Some of these issues and questions are explored in depth in academic literature, where the verbal and visual texts of children’s books are examined with specific regard to their role in the educational development of the child. This book is more concerned with the art itself, and with the thoughts and motivations of the artists themselves.

There is much debate about what constitutes an ‘appropriate’ visual diet for children. It seems that different cultures still have widely divergent views and traditions here. A tour of the annual Bologna Children’s Book Fair, for instance, reveals that, at present, UK publishers are deeply conservative in their use of illustration as compared to, for example, their French, Italian, Norwegian, German and Scandinavian counterparts. When asked about this, most UK publishers will claim that, much as they love the ’sophisticated stuff’, they can’t sell it. It is never easy to know who is leading whom where, but it is hard to believe that some countries produce innately more sophisticated and visually discerning children. A more plausible explanation perhaps lies in a tendency towards the self-fulfilling prophecy approach to marketing.

The rich diversity of artwork from across the globe is increasingly threatened by the growing necessity for publishers to sell co-editions of their books to other countries, most importantly the USA. This has initiated a worrying tendency for artists to be given long lists of ‘dos and don’ts’ and being encouraged to avoid overtly ‘local’ visual references. This would seem to be a misguided idea, and as the influential writer on children’s literature, Joseph H. Schwarcz pointed out: ‘It is fortunately true, though, that as in all good art the universal significance found in the most excellent examples arises from a background with a strong local flavor.’

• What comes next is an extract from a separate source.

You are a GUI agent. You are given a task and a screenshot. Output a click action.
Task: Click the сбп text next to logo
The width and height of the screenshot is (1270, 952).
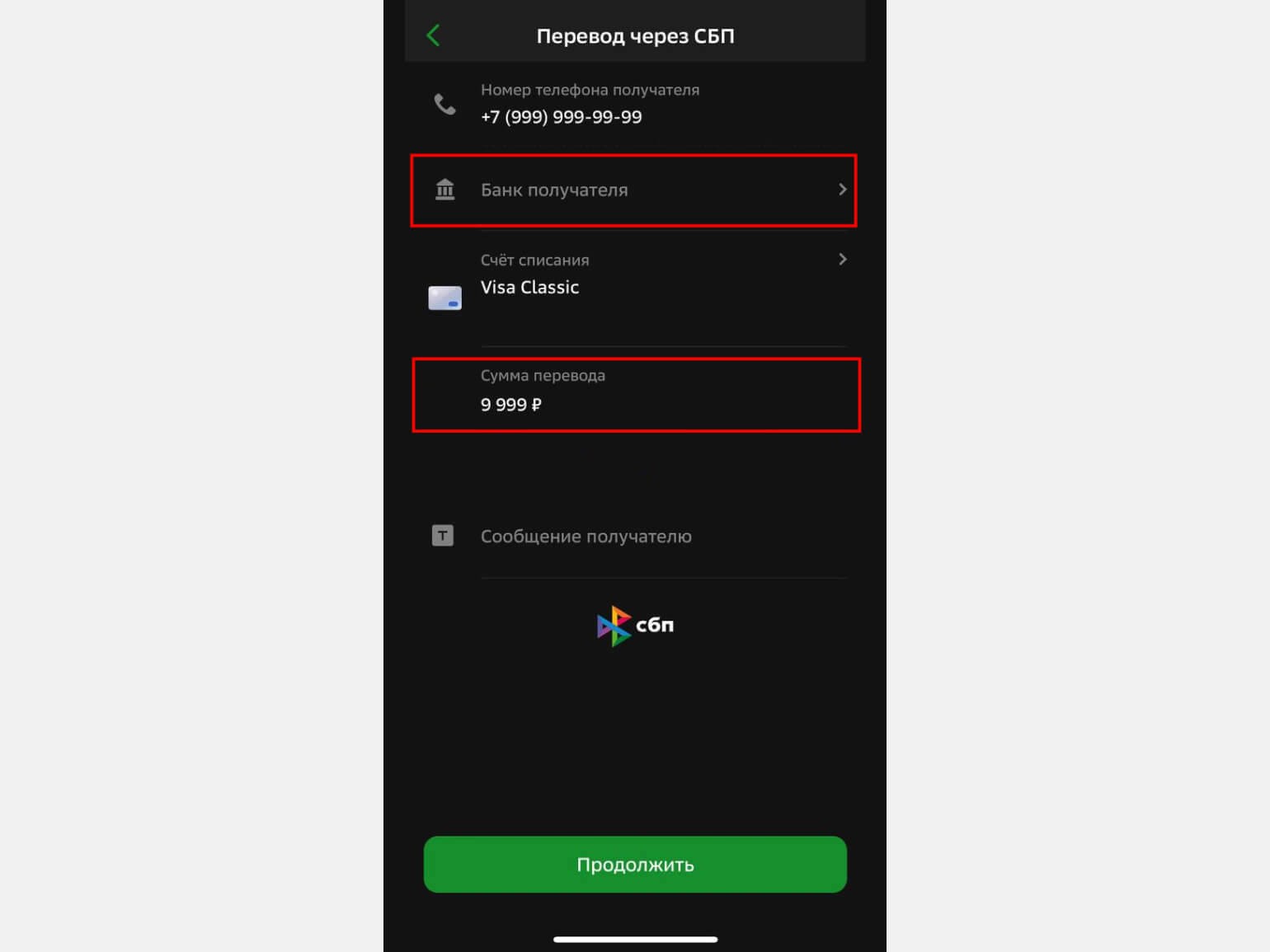tap(655, 626)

Pictures in picturebooks will mean many things to children. Often the pictures themselves are the meaning now, rather than a mere subservient clue to the meaning of words. And besides, I would argue that pictures in picturebooks have a far more important role to play in the development of the child than a mere aid to reading.
The introduction makes a lot of good points, I feel. The only sad thing about Play Pen is that the illustrations inside are all so beautiful, and yet the books that contain them are not so readily available! Hopefully, as the world becomes a smaller place (take that how you will), we’ll all be able to realize the importance of celebrating our “local flavor” rather than subduing it in the name of some asinine concept that it would be inappropriate or too confusing. How else is the imagination sparked than by experiencing the new and exciting - the familiar unknown? I think I can safely speak for thousands of people when I say that I wouldn’t be learning Japanese and traveling abroad to study in Japan if it weren’t for randomly discovering Japanese animation and music, so different from what I knew at the time that I was instantly infatuated!